I've spent a few hours trying various approaches and none of them have panned out. Here's basically what I have:

public interface IMyAggregateService
{
    IFirstService FirstService { get; }
    ISecondService SecondService { get; }
    IThirdService ThirdService { get; }
    IFourthService FourthService { get; }
}

public class SomeController
{
    private readonly IMyAggregateService _aggregateService;

    public SomeController(IMyAggregateService aggregateService)
    {
        _aggregateService = aggregateService;
    }
}

using (var mock = AutoMock.GetLoose())
{
    //var depends = mock.Mock<IMyAggregateService>().SetupAllProperties(); //Not working 

    //depends.SetupProperty(p => p.IFirstService, ?? );
    //depends.SetupProperty(p => p.ISecondService, ?? );
    //depends.SetupProperty(p => p.IThirdService, ?? );
    //depends.SetupProperty(p => p.IFourthService, ?? );

    var sut = mock.Create<SomeController>();

    Action action = () => sut.SomeAction();

    action.Should().xxxx

}

So the first problem I had was that there are no setters on the IMyAggregateService so the SetupProperty method won't work. When I used SetupAllProperties, everything was null at run-time, so that won't work. I even pulled down the Autofac.Extras.AggregateService code and was checking out the Test project, but there's really nothing I can gleam from it that might help, except the AggregateServiceGenerator might be useful at some point.

So my questions is,

"How do I properly mock an aggregate service, and provide behaviors for it during unit testing?"

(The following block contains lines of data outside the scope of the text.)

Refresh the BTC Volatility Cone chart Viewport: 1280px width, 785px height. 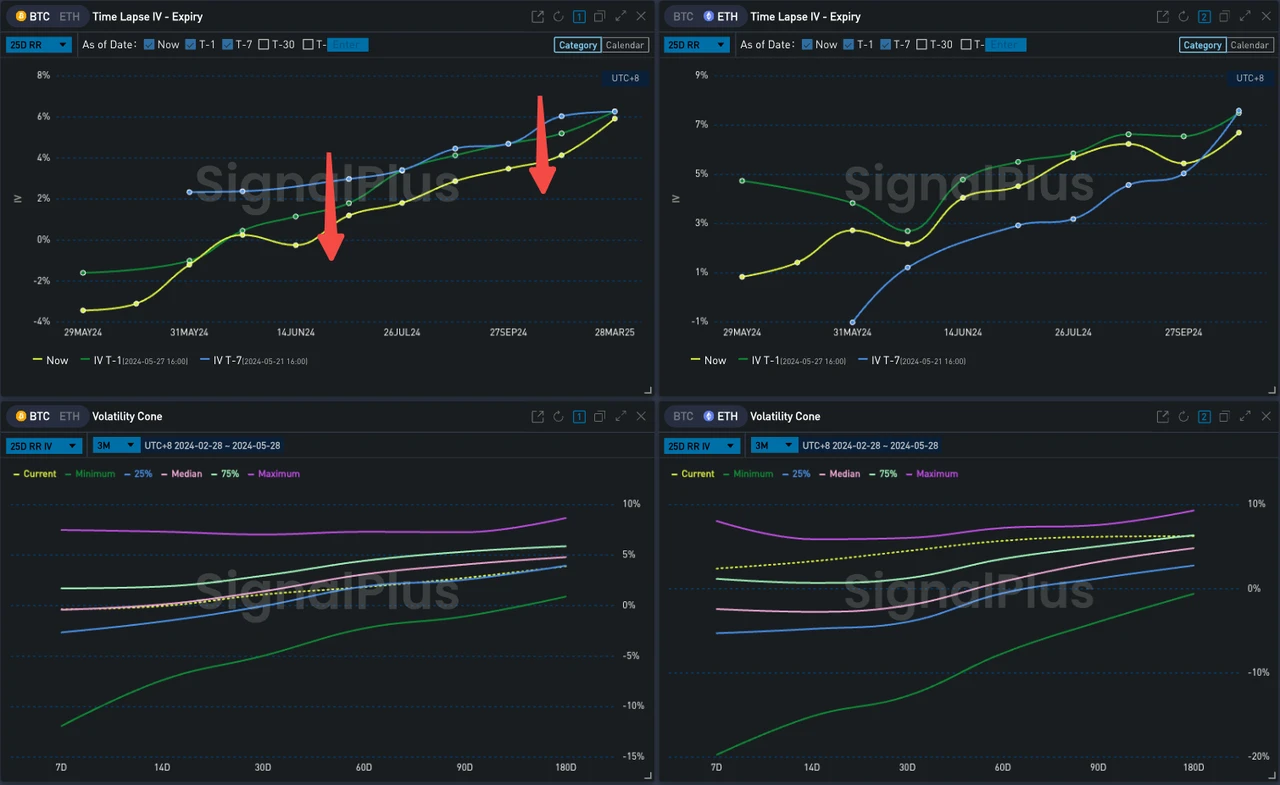558,417
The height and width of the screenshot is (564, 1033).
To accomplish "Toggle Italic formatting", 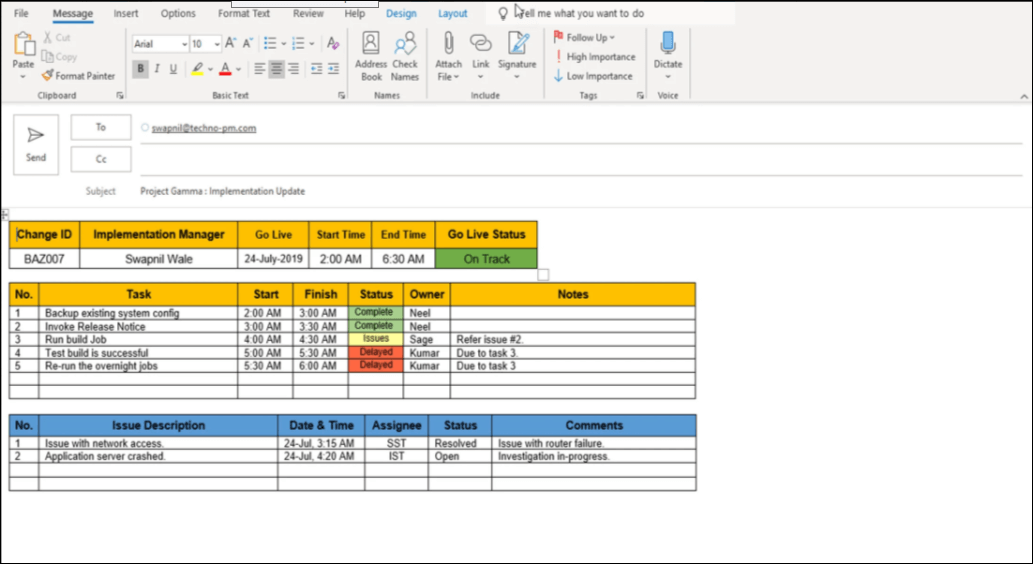I will (x=157, y=69).
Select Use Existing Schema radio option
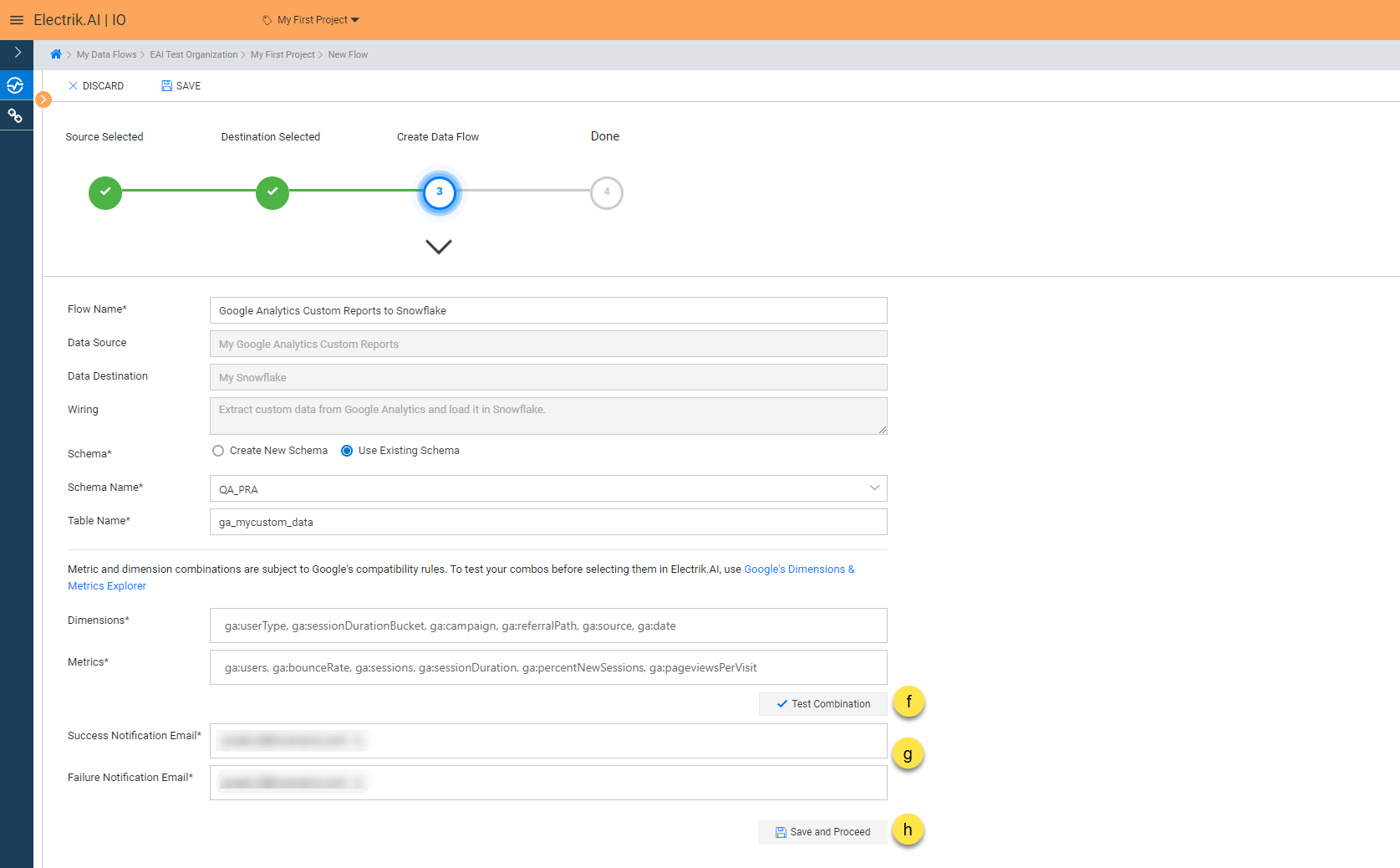1400x868 pixels. pos(347,451)
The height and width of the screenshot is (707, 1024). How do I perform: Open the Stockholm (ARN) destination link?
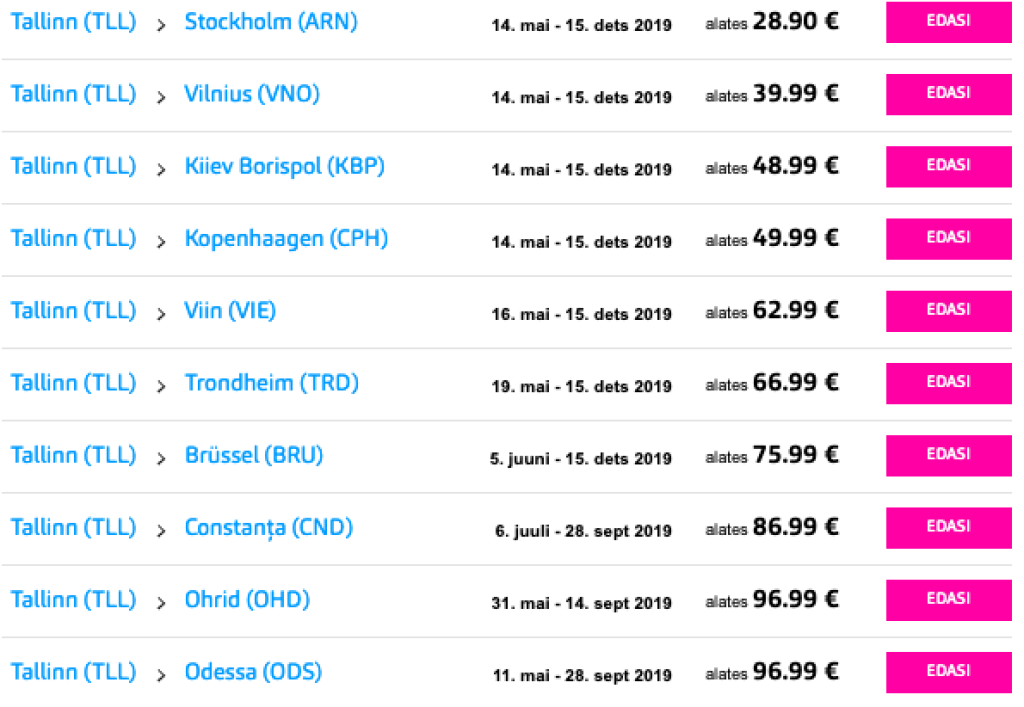pyautogui.click(x=270, y=22)
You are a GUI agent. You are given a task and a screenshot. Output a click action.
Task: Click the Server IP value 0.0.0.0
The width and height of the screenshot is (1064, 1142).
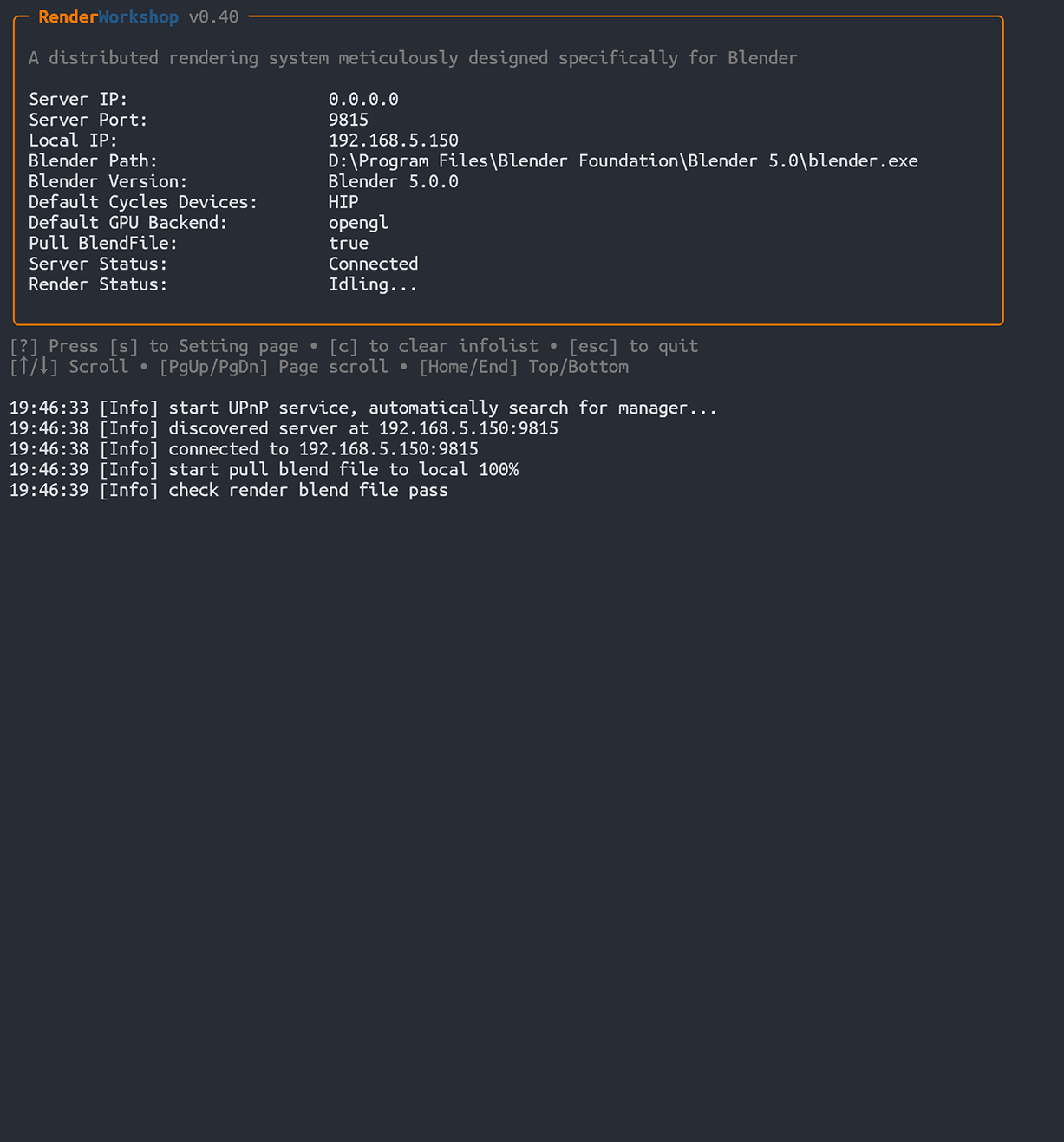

For extra credit I'd like to know also how to provide a specific implementation of any of the dependencies that are properties, like this:

using (var mock = AutoMock.GetLoose())
{
    mock.Provide<IFirstService>(this.MyImplProperty);

Upvotes: 1

Views: 878

Answers (1)

Paweł G&#243;rszczak
Paweł G&#243;rszczak

Reputation: 574

"How do I properly mock an aggregate service, and provide behaviors for it during unit testing?"

Try to do smth like this (it is not using automoq just a moq :))

var firstServiceImpl= new Mock<IFirstService>();
var secondServiceImp2= new Mock<ISecondService>();

var myAggregateServie= new Mock<IMyAggregateService>();

myAggregateServie.SetupGet(x => x.FirstService ).Returns(firstServiceImpl);
myAggregateServie.SetupGet(x => x.SecondService ).Returns(secondServiceImp2);
.
.
.

And then you can mock behaviours of your services, and verify calls, some pseudo code will look like this.

//Mock as above
//Mock service behavior
firstServiceImpl.Setup(m=>m.Method1()).Returns(1)

//test method of you controller, lets assume that the method1 of controller 
//is only calling firstService method named Method1()

var result = SampleController.Method1(); 

Assert.IsTrue( result == 1) 
firstService.Verify(m=>m.Method1(), Times.Once()).